EXCERPT:
------------------------------------------------------------

Probably will never get written due to my own time constraints and lack of continued interest, but this scenario is going to sit in my head until I spill it out somewhere.

Necromancers are long established to be kinda morose people that work with the dead.  Some raise corpses, other talk to spirits, and still others make themselves walking corpses.  They have a lot of connections with those who aren't necessarily supposed to be walking and talking with the living anymore, but it's generally a thing people gloss over since we're more interested in what a necromancer can do with those connections (i.e. topple a nation, look for hints at a crime scene, play pranks on the neighborhood kids, etc.).  But I'm not interested in that.

Then Swift, what the fuck are you getting at?

Well, what if a necromancer is more interested in the act of connecting itself?  Rather than being a fully-functional person that has a strictly utilitarian usage for necromancy, we make a protagonist that has a hard time of letting people go.  Instead of making friends with the living, they retreat back into the comfortable, familiar relationships with people who have already passed.

------------------------------------------------------------

DATA SHOWN:
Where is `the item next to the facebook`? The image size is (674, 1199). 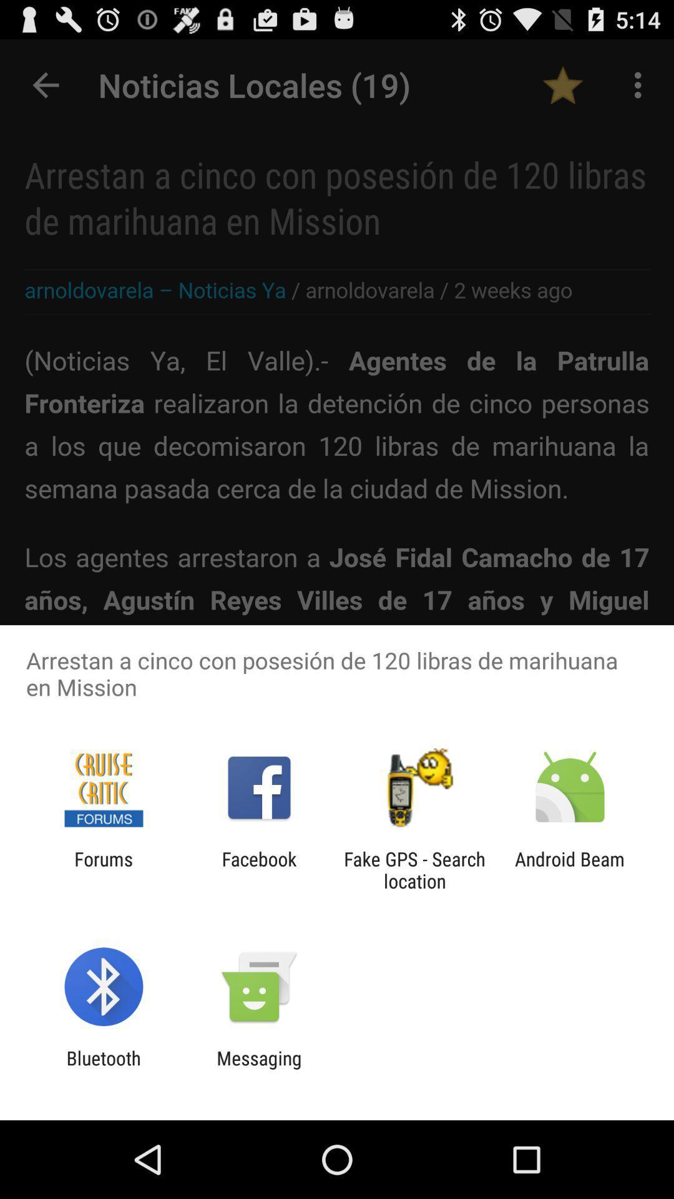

------------------------------------------------------------

WHAT TO WORK ON:
1) Copy the necromancer piece word for word, starting at "Probably will never" and ending at "it out somewhere.".
2) Write a continuation of the necromancer piece, picking up right after its final sentence.

PER-TASK ANSWERS:
1)
Probably will never get written due to my own time constraints and lack of continued interest, but this scenario is going to sit in my head until I spill it out somewhere.

2)
That sounds like a softcore, shitty version of Mizal's story, dipshit.  Besides, it's a trope that necromancers with fee-fees get eaten by their own undead.

Yes and yes to the both of those.  But just as much as End wants to write simple villains that are general assholes and don't need a tragic backstory, I also want to write (at least bits and pieces) about a (largely mental) struggle with a necromancer's fee-fees.  That's not necessarily outlawed on this site is it?

It's very CoGite, though.

Which is why I'll post it there once I get it done here.  Anyway, this is going to be a dump thread for random ideas and inspirations relating to this story.

Two routes:

2 years ago

The "best" route:

So the most boring, predictable path people want for our mentally-underdeveloped necromancer is to grow the fuck up and move on.  And, if I'm lacking any imagination for any other path, this probably is going to be the one that gets the most work done.  Either by conversation, self-contemplation, or force, the necromancer eventually has to live with the fact that keeping the connection with the living and the now is not only the preferable thing, but also the necessary thing to do for their own personal development.  Of course...this is if you accept the framework that the undead represent only the things of the past.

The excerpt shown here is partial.